Data to examine:
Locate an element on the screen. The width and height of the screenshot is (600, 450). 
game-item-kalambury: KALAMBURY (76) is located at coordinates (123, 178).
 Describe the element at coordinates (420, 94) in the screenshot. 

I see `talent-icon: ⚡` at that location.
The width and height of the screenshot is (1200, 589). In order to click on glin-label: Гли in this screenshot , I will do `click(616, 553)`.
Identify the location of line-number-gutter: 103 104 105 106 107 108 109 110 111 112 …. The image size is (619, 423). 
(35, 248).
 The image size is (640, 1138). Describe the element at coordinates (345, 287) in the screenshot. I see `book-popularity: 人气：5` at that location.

Instructions to follow: Reproduce the material above word for word, with every line unchanged.

Reply:
Locate an element on the screen. The width and height of the screenshot is (600, 450). 
game-item-kalambury: KALAMBURY (76) is located at coordinates (123, 178).
 Describe the element at coordinates (420, 94) in the screenshot. 

I see `talent-icon: ⚡` at that location.
The width and height of the screenshot is (1200, 589). In order to click on glin-label: Гли in this screenshot , I will do `click(616, 553)`.
Identify the location of line-number-gutter: 103 104 105 106 107 108 109 110 111 112 …. The image size is (619, 423). 
(35, 248).
 The image size is (640, 1138). Describe the element at coordinates (345, 287) in the screenshot. I see `book-popularity: 人气：5` at that location.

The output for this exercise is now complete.